Hong Kong’s benchmark Hang Seng Index declined 1.6%, dragged by a sharp correction in technology stocks.
Markets in Asia wobbled after Trump said he would announce tariffs related to lumber, cars, semiconductors and pharmaceuticals “over the next month or sooner.”
Highlighting growing Sino-US frictions, China condemned tariffs launched or threatened by Trump at a World Trade Organization meeting. The US has announced sweeping 10% tariffs on all Chinese imports.
Markets dropped as traders locked in profits after recent gains, underpinned by Chinese tech shares following the success of start-up DeepSeek, whose low-cost, breakthrough AI model made a global impact.
But investments banks, including Morgan Stanley, see further upside in China stocks. The Wall Street bank upgraded MSCI China and the Hang Seng Index, citing better corporate governance, improved geopolitical conditions, and Beijing’s pledge to support the private sector.

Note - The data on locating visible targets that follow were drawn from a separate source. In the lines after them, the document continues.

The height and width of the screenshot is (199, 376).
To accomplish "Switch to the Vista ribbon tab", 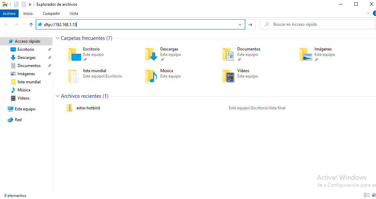I will 74,14.
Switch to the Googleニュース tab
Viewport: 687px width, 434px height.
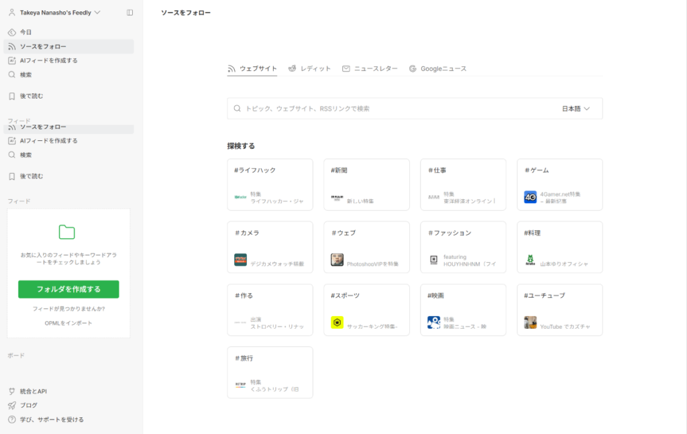[x=437, y=68]
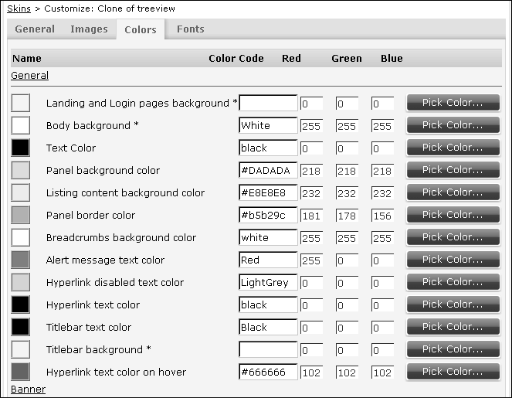Screen dimensions: 512x398
Task: Open Pick Color for Hyperlink disabled text color
Action: (452, 282)
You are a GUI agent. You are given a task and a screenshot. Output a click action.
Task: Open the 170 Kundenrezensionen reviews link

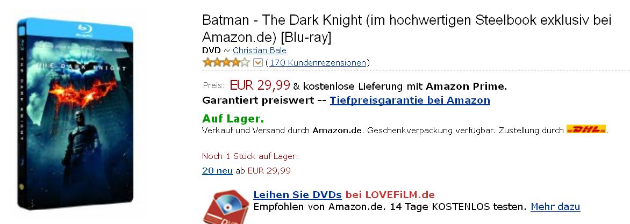click(317, 63)
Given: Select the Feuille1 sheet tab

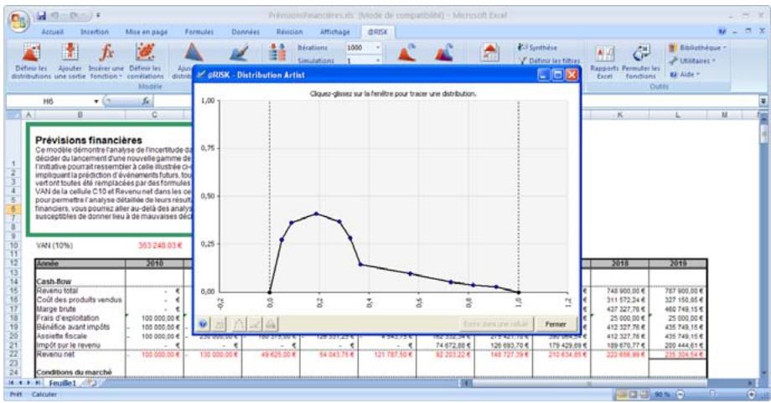Looking at the screenshot, I should 63,382.
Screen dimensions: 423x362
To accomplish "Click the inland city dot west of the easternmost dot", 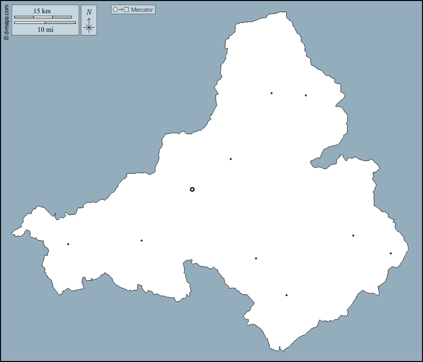I will pyautogui.click(x=353, y=236).
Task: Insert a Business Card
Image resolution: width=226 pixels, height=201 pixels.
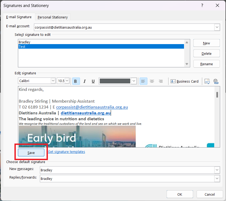Action: click(x=185, y=81)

“We believe a structural regime shift is finally happening within China’s equity market, especially the offshore space,” Morgan Stanley said in a report. “We move from being deeply sceptical to cautiously more optimistic.”
In a sign of performance divergence within China’s tech sector, stocks from internet healthcare, big data and telecom services continue to power ahead, but cloud computing and AI plays weakened.